具体的には8月1日~31日を検索すると、雑談や返信、告知までも含めた全発信73件のうち26件、実に35.6%にコミュニティノートが表示されている(9月1日現在)。しかも鴨下氏は、自らが言及した「被曝の影響」などについて、被害が発生した時期や場所、量といった具体的・定量的な話には一切答えようとしない。

実際に、氏の「炎上」した無数の発言からごく一部を実例として挙げた上で、それらに対する著者の疑問、及びSNSで無数に寄せられながら鴨下氏が現状答えていない質問を()で付記する。

 
・「実際、原発事故直後は通常では考えられないレベルの汚染をしてしまった人が沢山いました」(いつ、どこで、どの程度の人数が、どのくらいの量を?それが具体的にどのような被害をもたらしたのか?)

・「放射性廃棄物といっても過言ではないレベルの汚染をしてしまった人が何人もいた」(同上)

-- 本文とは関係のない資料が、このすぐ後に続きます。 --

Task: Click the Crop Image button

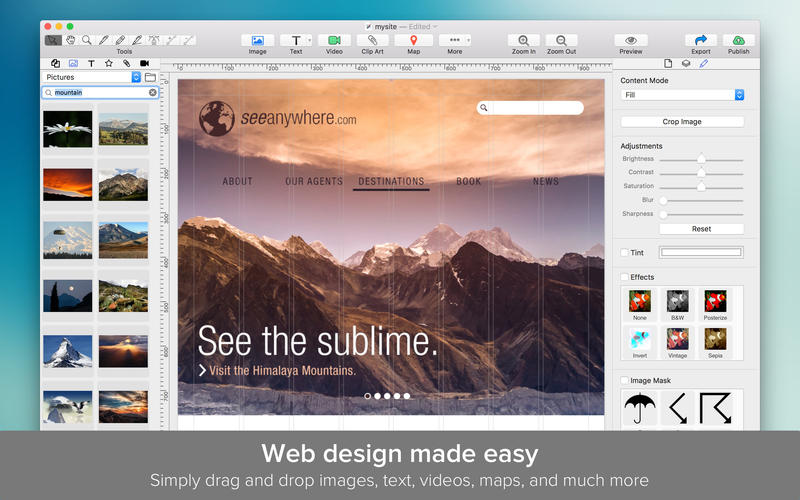Action: 682,122
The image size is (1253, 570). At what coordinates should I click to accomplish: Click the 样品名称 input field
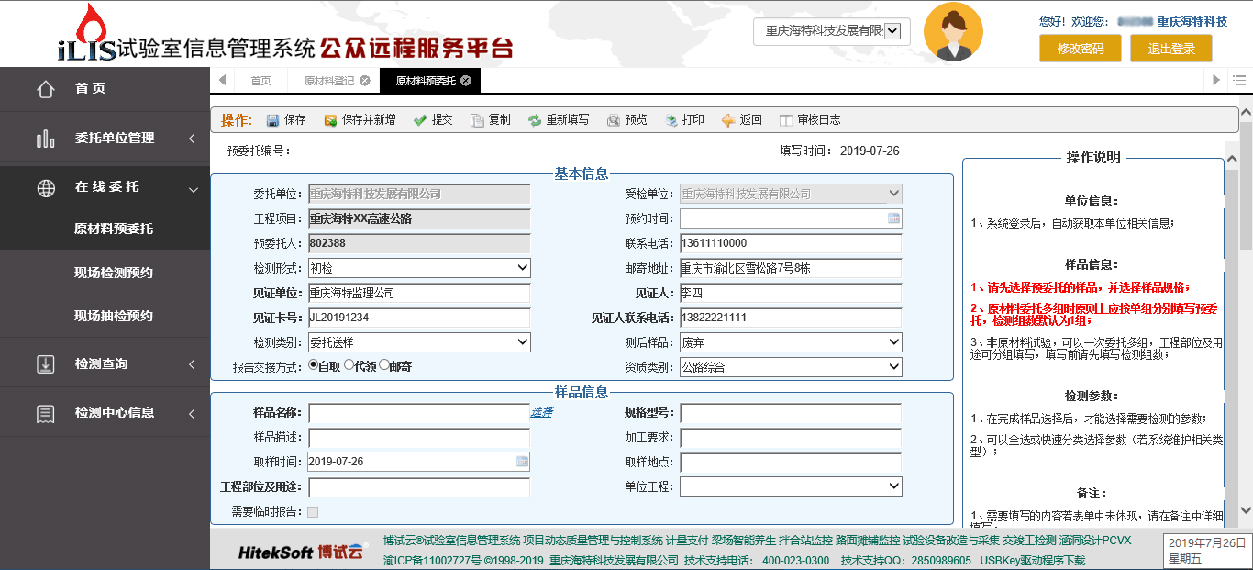pos(418,413)
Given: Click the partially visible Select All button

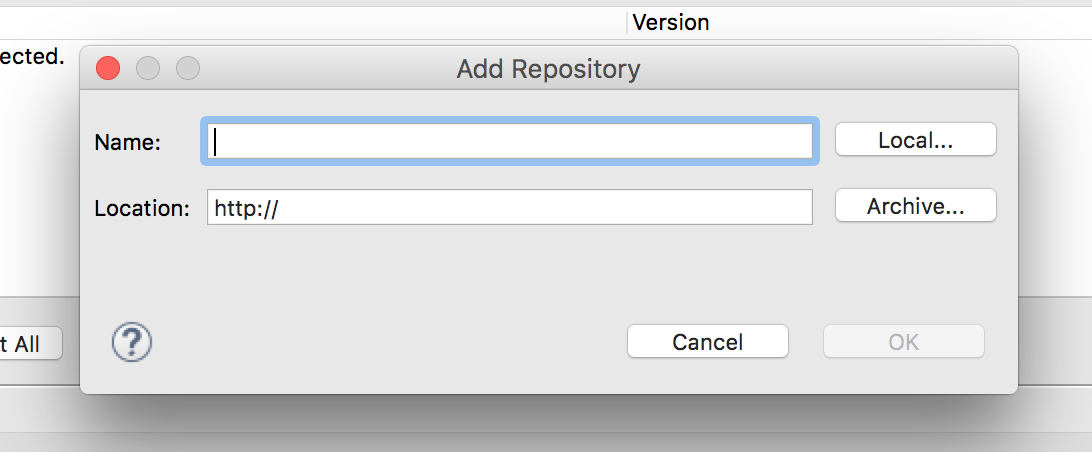Looking at the screenshot, I should [x=31, y=344].
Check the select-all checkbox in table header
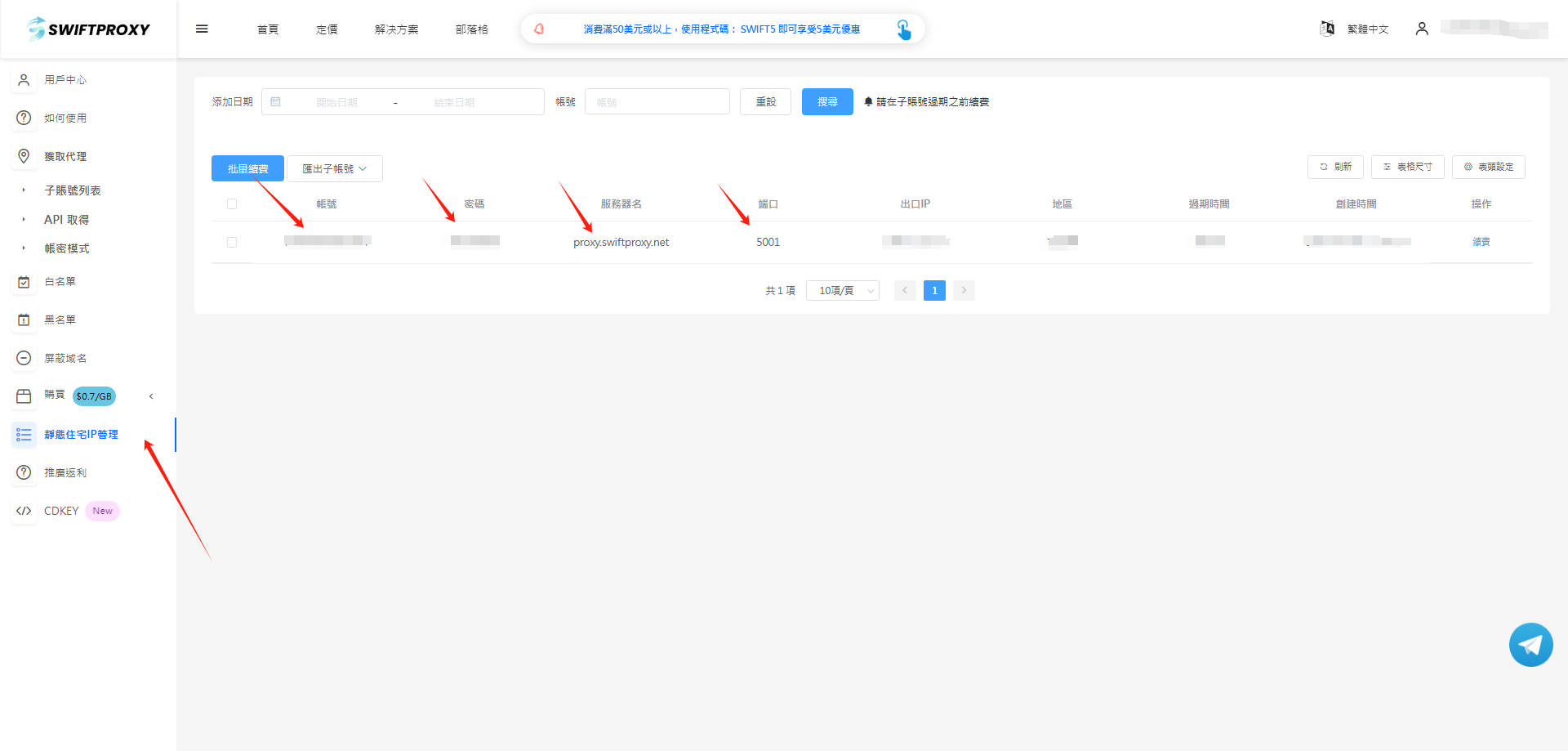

・「福島の桃農家が被曝しながら労働することを肯定することになる食べて応援は本当に悪質だと思う...」(同上。加えて現在、福島県産の農水産物はすべて世界で最も厳しい基準のもとで検査を受けており、被曝によるリスクはない)

・「今、この瞬間も汚染された土地で労働している方がいらっしゃいます 水俣でも魚は美味しかったんです」(具体的にどこの誰を指すのか。突然水俣を名指した理由は何なのか。福島県産の水産物を食べると、かつて水俣で起きた公害病のような健康被害が発生すると仄めかしたいのか)

・「栃木なんて本当に信じられない程(*桁違いに)汚染している地域がありますし、千葉、茨木、宮城にもあります」(具体的にどの場所で、どの程度の量で、有意なリスクを示す客観的科学的な根拠は何か)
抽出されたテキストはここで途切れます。